When interviewed, Kahneman is humble about the success rate in applying behavioural research insights to produce actual behavioural change. There have been wins, but they often come from building guardrails around predictable errors rather than eliminating them through logic or willpower. Advisors who go back to Kahneman’s bestseller today will be in a better position to understand Clients’ varied, human responses to financial situations.
1 Strategic Insights, Investor Economics, January 2019, p. 19.
3 Anomalies: The Endowment Effect, Loss Aversion, and Status Quo Bias by Daniel Kahneman, Jack L. Knetsch, Richard H. Thaler The Journal of Economic Perspectives, 5(1), pp. 193-206, Winter 1991.
3. Behavioural economics: Interesting, but what do you do with it?
Behavioural economics has inspired several good books over the past two decades, and people keep buying them. Thinking, Fast and Slow, Blink, Predictably Irrational, Nudge, The Undoing Project, The Power of Habit, Freakonomics and Outliers are all bestsellers. So, the secret is out: research shows that we often stray from the model of homo economicus, which assumes we make rational assessments to maximize utility. The question is, what are we doing with that knowledge?
System 1 and System 2
The old saying, “You can’t judge a book by its cover,” needs a postscript: “But you will anyway.”

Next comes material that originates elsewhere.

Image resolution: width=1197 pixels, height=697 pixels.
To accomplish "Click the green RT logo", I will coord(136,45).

Psychologist and Nobel laureate Daniel Kahneman, author of Thinking, Fast and Slow, spent five decades studying the way we interpret events and make decisions. His conclusion: people can be trained to make more thoughtful decisions but, ultimately, we are biased to making quick, intuitive judgments. Our more reflective processes, in many cases, align to support these judgments.

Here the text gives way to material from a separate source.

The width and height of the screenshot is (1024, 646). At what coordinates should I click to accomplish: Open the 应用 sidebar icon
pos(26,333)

Through measurements of brain activity, researchers have evidence of fundamentally different processes at work, which Kahneman calls System 1 and System 2. System 1 is uncontrolled, effortless, associative, unconscious and skilled. It comes into play when we respond automatically to a photo of an angry person’s face. Similarly, tasks that have been practiced over and over can become a System 1 response. System 2, by contrast, is controlled, effortful, deductive and slow. It goes to work when people are asked, “What is 17 times 14?”
System 1 responses are powerful. From an evolutionary perspective, this makes sense. Snap judgments help us keep out of harm’s way and they conserve energy. Unfortunately, System 1 responses are also error-prone. This combination, of making errors but being powerful, means we have cognitive biases.
One of the most common patterns is that we substitute an easy question for a hard one. When asked what we think of a politician, we substitute the question “Does he look like a leader?” System 1 comes up with a quick answer: “He’s too young/old!” System 2 would entail time-consuming analysis to provide a more accurate answer: “What are his policies? How do they compare to the other candidate’s?” Since System 2 consumes energy, System 1 substitution takes place, and then System 2’s supporting points are brought in after the fact.
Practical tidbit: Have you ever walked out of a client meeting and thought, “Wow, we didn’t even get to (name the important issue)!” The “halo effect” in meetings is one example of System 1 taking over: issues that are introduced first and most forcefully tend to dominate the entire proceedings. One way to lessen this effect is to have meeting participants write down their ideas before anyone speaks.